Personal information
- Full name: Victoria Lauren Huster
- Date of birth: September 23, 1989 (age 36)
- Place of birth: Cincinnati, Ohio, United States
- Height: 5 ft 5 in (1.65 m)

College career
- Years: Team / Apps / (Gls)
- 2008–2011: Florida State Seminoles / 92 / (20)

Senior career*
- Years: Team / Apps / (Gls)
- 2012: Western New York Flash
- 2012–2013: Newcastle Jets / 12 / (4)
- 2013–2023: Washington Spirit / 157 / (3)
- 2013–2014: → Western Sydney Wanderers (loan) / 4 / (0)
- 2014: → Newcastle Jets (loan) / 12 / (3)
- 2017–2018: → Newcastle Jets (loan) / 12 / (2)

= Tori Huster =

American soccer player (born 1989)

Victoria Lauren Huster (born September 23, 1989) is an American retired soccer player who spent most of her career with Washington Spirit of the National Women's Soccer League (NWSL). In 2020, she was elected president of the National Women's Soccer League Players Association.

On December 31, 2023, Huster announced her retirement from professional soccer. She was the only player to have been on the Spirit team for all eleven seasons of its existence.

==Early life==
Born and raised in Cincinnati, Ohio, Huster attended Saint Ursula Academy and helped lead the team to the 2007 High School State Championship with a game-winning goal in the finals. She earned NSCAA/adidas Youth All-American accolades in 2006 and 2007 and was named first team All-State in 2007. Huster was a three-time All-GGCL First Team and a two-time All-Southwest Ohio honoree. She was named a top 50 college recruit by Soccer Buzz. Strong academically, she earned NSCAA Scholar All-America accolades and was named GGCL Scholar Athlete in 2007. She also received All-Southwest Scholar honors from 2005 to 2007.

Huster played club soccer for the Ohio Elite Soccer Academy and helped the team clinch the Super Y League North American Championship in 2007. She was named a member of the All-North American final select team the same year. She was also a member of the Region II Olympic Development Program (ODP) from 2003 to 2007. She played with the SYL ODP National Select team for four years. Scoring the tying goal in the championship game Huster was part of the U-16 Ohio Elite Soccer Academy girls' team that captured the 2002 US Club Soccer National Cup in Blaine, Minnesota as a U-13 year old.

===Florida State Seminoles===
Huster attended Florida State University where she was a four-year starter for the Florida State Seminoles and an integral part of the 2011 squad that made the College Cup that year. She was named Atlantic Coast Conference Women's Soccer Scholar-Athlete of the Year the same year. Throughout her collegiate career, Huster scored 20 goals and served 19 assists in her 92 appearances with the Seminoles.

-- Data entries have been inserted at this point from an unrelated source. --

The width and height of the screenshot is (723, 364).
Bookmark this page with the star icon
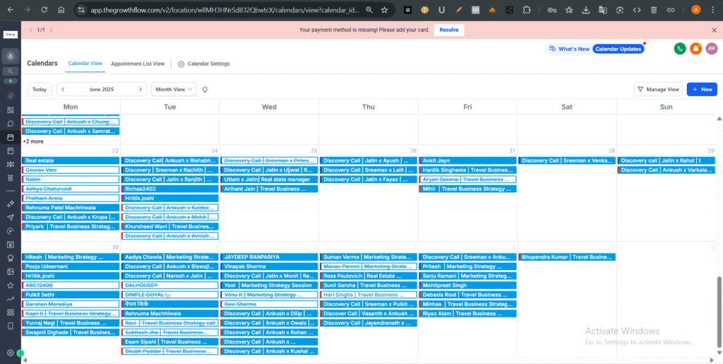pos(384,11)
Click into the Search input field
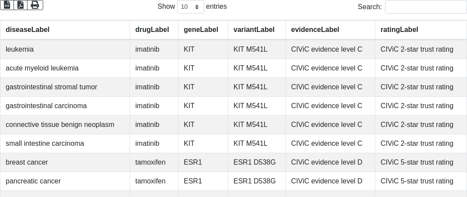The width and height of the screenshot is (467, 197). (x=426, y=7)
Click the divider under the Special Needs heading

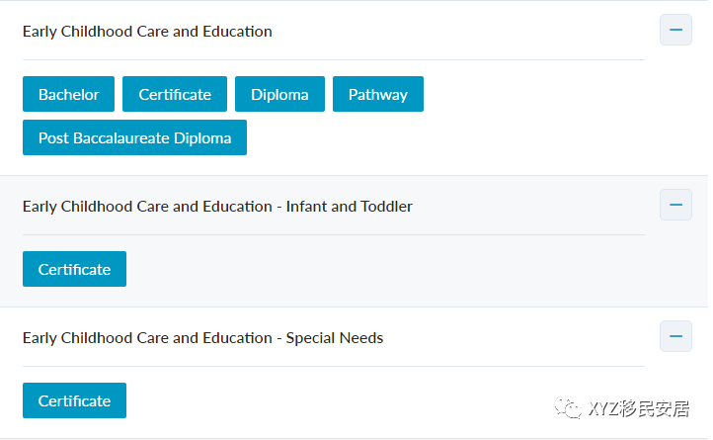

In the fall of 2009 Tori received the Golden Torch Award, which is given to the athlete from each sport with the highest grade point average.

==Club career==
===USL W-League===
Huster played for the Boston Renegades of the American W-League during the summer of 2008 and 2009. She also played for the W-League's Colorado Rush during the summer of 2010.

===Western New York Flash===
Out of Florida State University Huster was selected in the second round (8th overall) by the Western New York Flash in the 2012 WPS Draft. The Flash joined the WPSL-Elite in 2012 and continued its winning ways. The team won its third league title (all in different leagues) with another penalty kick decision. After finishing the regular season 9–3–2, the Flash earned the second seed in the WPSL-E playoffs and went on to defeat the Chicago Red Stars 1–1 (4–2 PKs) to win the 2012 WPSL-Elite National Championship.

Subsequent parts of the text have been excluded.